THE TASK >> In the passage below on the European Union's handling of Greece, what are David Cameron and the United Kingdom described as insisting on?
*** TEXT FOR ANALYSIS ***
Clearly not. For the sake of clawing back a relatively trivial amount of money (albeit a crushing sum to Greece) from one debtor nation, the leaders of the European project are willing to risk everything in a game of brinksmanship with Alexis Tsipras, of all people. They are betting the house because it’s not really about the money at all. It’s about proving once and for all, to any other national leader who might be toying with the idea of asserting their national interest over the will of the collective, that resistance to the EU is futile, and that it will lead to political and economic Armageddon.
Let’s take the inept leaders of the EU and eurogroup at their word, and allow that they really do care about Greece and feel genuine sympathy for the plight of millions of Greeks cast into penury and long-term unemployment. Maybe this is the case. But over and above any concern for the Greek people, Angela Merkel and her allies are determined to send the message that opposing the collective will of the European Union is no longer an option, that national democracy is tolerable only to the extent that it does not interfere with the grand plans of the EU machine.
From this perspective, holding the line and humiliating Greece, even forcing the country out of the euro, is absolutely preferable to any form of compromise or debt relief, because to concede now – especially after having been so publicly rebuffed and humiliated by a small country with such a weak bargaining position – would inevitably lead to a queue of other EU national leaders, each making their own list of demands. David Cameron and the United Kingdom are already stirring up disquiet with their selfish insistence on renegotiating the terms of their membership – if too many other leaders also begin agitating for change, the European Union could tear itself apart.
*** End of TEXT FOR ANALYSIS ***
*** EXCERPTED DATA ***
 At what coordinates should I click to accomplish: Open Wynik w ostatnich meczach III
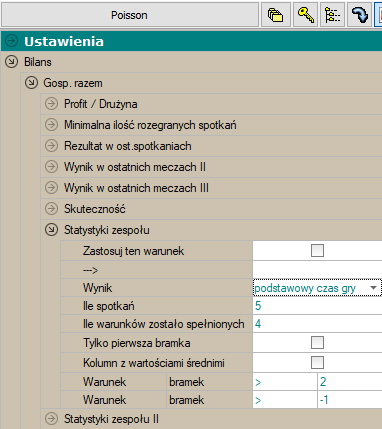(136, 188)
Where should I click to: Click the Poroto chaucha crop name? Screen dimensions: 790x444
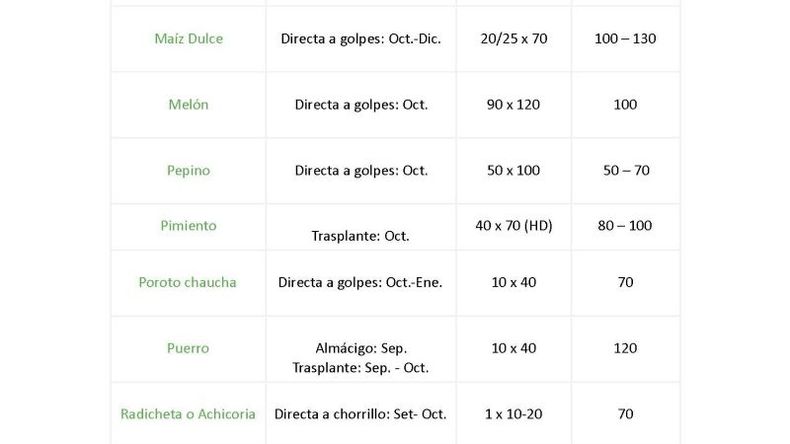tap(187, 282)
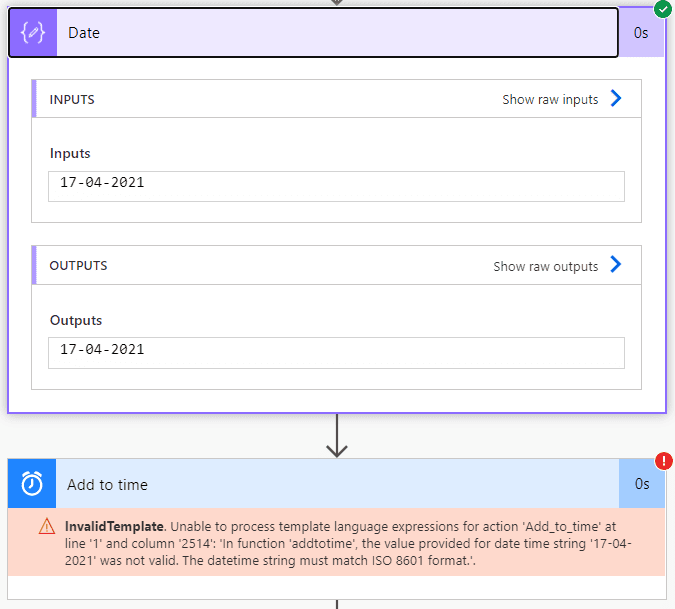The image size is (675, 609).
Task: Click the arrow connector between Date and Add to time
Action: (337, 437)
*** End of EXCERPTED DATA ***
*** EXCERPTED DATA ***
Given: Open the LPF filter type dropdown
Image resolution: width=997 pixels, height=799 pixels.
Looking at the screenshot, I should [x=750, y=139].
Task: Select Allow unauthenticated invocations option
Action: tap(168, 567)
*** End of EXCERPTED DATA ***
SOLVED EXERCISE >> They are described as insisting on renegotiating the terms of their membership.